Wish I could buy em and flip em like you.
I know you're going to do it right. Congrats


----------



## water bouy (May 18, 2018)

Thanks, nc. It came from a place in Conover. The guy there has dozens of boats and no where to put them all. I was actually looking for a 30 hp motor on craigslist when I saw it for not much more than the motor would cost. The thing I'm not sure about is the roller trailer. People don't say many nice things about em.


----------



## ncfishin (May 18, 2018)

You should be able to get some brackets and put some bunks on it. Leave the middle ones for guides. I hear you about the deals tho.


----------



## water bouy (May 19, 2018)

I hope to get it on the water in a week or so. It's been a long time. Wavering on the middle bench though. The '93 SN catalog lists the hull at .072 thick which is good while a Lund SSV is .063 and I don't see any structural differences. I'd rivet 1/8" angle front and back of the bench before I do any cutting.


----------



## water bouy (May 21, 2018)

Took it out today for about 30 minutes. It was nice just to be on the water again. It porpoised because all the weight is in the rear for now but otherwise it's awesome. The middle bench really does need to be opened up or I could take a spill. Ditto for a front deck and the rear bench needs to be full length so the seat can move to the middle which could add structural support too. The wood floor is so well fitted it must be from the factory.


----------



## DaleH (May 21, 2018)

I'd add an SE Sport 200 tail to the OB, if it were mine. Nice rig!


----------



## water bouy (May 21, 2018)

Always wondered what those tails do. More than likely it'll be get the 40 Mariner before long. The 30 felt a little under powered. The compression is 125 psi but it felt like the throttle wouldn't open all the way up.


----------



## ncfishin (Jun 11, 2018)

Did you get it out on the water yet? I saw the Lowe boat on Craigslist. Have you had any bites yet? That's a lot of time and work you did on it, I hope you get what you need out of it. I guess you're going to use that Mariner on the new boat. What's up with the extra trailer?


----------



## water bouy (Jun 11, 2018)

Thanks nc. I had one nibble and a couple of scammers wanting google numbers which is their new way of getting into email addresses. I wanted a nicer trailer so I wound up with an extra one I have no use for other than a saw horse for the acm panels. Which I bought 3 of today. This time I need to keep the sea nymph usable while it gets upgraded. I only got the Lowe on the water one time since I bought it. If you ever make to town stop on by.


----------



## water bouy (Jun 26, 2018)

Set the hook on a piece of silver grey vinyl from Cabela's to motivate me. This heat takes the fun out of summer. Already have 1/8" angle and acm panels ready to go. The layout will be pretty much the same as the last project.
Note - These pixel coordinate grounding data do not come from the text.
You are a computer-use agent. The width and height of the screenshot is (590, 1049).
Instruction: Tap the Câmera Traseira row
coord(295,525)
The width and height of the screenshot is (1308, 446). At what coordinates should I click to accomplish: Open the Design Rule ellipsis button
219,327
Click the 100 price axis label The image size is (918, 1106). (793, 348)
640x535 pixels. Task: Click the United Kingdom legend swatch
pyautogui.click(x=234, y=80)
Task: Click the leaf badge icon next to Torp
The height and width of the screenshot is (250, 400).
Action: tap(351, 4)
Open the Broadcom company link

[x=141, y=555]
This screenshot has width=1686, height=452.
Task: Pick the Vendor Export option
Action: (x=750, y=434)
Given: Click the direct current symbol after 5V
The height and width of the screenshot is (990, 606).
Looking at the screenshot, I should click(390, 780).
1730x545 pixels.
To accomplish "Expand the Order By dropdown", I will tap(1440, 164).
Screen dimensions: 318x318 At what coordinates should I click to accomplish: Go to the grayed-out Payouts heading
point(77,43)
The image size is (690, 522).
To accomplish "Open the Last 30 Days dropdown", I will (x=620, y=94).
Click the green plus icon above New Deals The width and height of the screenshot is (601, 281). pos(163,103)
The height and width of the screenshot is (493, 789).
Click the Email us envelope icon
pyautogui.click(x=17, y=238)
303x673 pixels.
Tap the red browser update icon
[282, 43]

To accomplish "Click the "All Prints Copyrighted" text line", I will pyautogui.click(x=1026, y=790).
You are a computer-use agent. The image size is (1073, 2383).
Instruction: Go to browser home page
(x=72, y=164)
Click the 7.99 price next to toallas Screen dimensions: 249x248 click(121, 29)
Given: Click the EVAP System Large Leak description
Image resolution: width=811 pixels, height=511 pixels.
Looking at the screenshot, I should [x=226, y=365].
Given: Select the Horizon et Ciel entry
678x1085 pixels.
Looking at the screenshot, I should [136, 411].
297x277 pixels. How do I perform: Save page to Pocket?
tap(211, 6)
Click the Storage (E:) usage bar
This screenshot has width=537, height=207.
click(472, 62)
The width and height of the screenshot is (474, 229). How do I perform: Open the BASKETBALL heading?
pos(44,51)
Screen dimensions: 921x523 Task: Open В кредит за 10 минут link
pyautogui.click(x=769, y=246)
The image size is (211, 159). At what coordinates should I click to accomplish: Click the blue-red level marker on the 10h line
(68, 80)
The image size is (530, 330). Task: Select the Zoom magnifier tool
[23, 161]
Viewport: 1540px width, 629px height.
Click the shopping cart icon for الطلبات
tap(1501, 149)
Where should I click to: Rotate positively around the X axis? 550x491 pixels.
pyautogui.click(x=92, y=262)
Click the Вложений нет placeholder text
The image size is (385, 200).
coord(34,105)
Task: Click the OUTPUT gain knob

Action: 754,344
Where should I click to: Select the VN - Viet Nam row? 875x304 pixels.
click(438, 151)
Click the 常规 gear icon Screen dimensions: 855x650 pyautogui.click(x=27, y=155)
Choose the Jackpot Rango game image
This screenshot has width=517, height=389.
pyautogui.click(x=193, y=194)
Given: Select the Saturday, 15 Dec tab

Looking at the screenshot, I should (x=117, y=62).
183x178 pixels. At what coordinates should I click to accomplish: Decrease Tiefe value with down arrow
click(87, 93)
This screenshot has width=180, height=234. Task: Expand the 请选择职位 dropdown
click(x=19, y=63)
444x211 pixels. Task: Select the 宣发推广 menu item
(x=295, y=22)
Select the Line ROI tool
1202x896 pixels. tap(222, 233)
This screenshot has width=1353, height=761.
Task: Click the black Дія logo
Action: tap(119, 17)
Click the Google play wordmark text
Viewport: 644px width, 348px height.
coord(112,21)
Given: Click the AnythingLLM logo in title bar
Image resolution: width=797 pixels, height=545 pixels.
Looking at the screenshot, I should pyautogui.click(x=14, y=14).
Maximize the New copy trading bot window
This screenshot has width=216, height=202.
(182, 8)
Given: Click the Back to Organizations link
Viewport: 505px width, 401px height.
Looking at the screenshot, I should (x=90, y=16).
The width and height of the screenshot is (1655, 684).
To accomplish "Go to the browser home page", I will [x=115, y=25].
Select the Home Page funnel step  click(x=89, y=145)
Took up some of the wood floor and cleaned it out but water doesn't drain under the ribs. Can't even get a small wire underneath.


----------



## water bouy (Jul 10, 2018)

After staring at the floor for several weeks I decided to cut out the aisle in the middle bench before framing anything so I riveted a piece of angle across the top just in case. Turns out it has angle inside the bottom of the bench so when I took off my piece it didn't budge. This is gonna make everything so much easier.


----------



## water bouy (Jul 11, 2018)

It was hot today but it was fun framing this little bit. My phone pics seem to be black and white for some reason.


----------



## ncfishin (Jul 16, 2018)

At least you're Making progress. It is hot. But it's just central NC weather! Have you checked out CL lately? Some tin boat groupie has some big vhull boats. Raleigh, and eastern NC. Looks like good prices.


----------



## water bouy (Jul 17, 2018)

I must have missed em but they sound nice. One scammer keeps listing Lunds for oddball prices like $1337 so I google it and take it down in all the other cities he puts it.


----------



## ncfishin (Jul 17, 2018)

The location is Dunn. Link for one of the ads: https://raleigh.craigslist.org/boa/d/alumacraft-jon-boat-16/6636924828.html
It looks like there's at least two on there. Didn't mean to hijack, just thought you'd like checking em out.


----------



## water bouy (Jul 17, 2018)

This one must have come from the same place. https://fayetteville.craigslist.org/boa/d/175ft-alum-jon/6637034348.html


----------



## water bouy (Jul 20, 2018)

Framing this floor took half as long as the other boat and I made sure I could lay down in it just in case I need a nap or wanna spend the night on the water.


----------



## water bouy (Aug 14, 2018)

Rod storage going in. The 3 on the far right will stop at the front bench which is good for 7 feet. I couldn't think of a good way to do it until I saw outonthwater's pics. Figuring out how to do these things is half the fun.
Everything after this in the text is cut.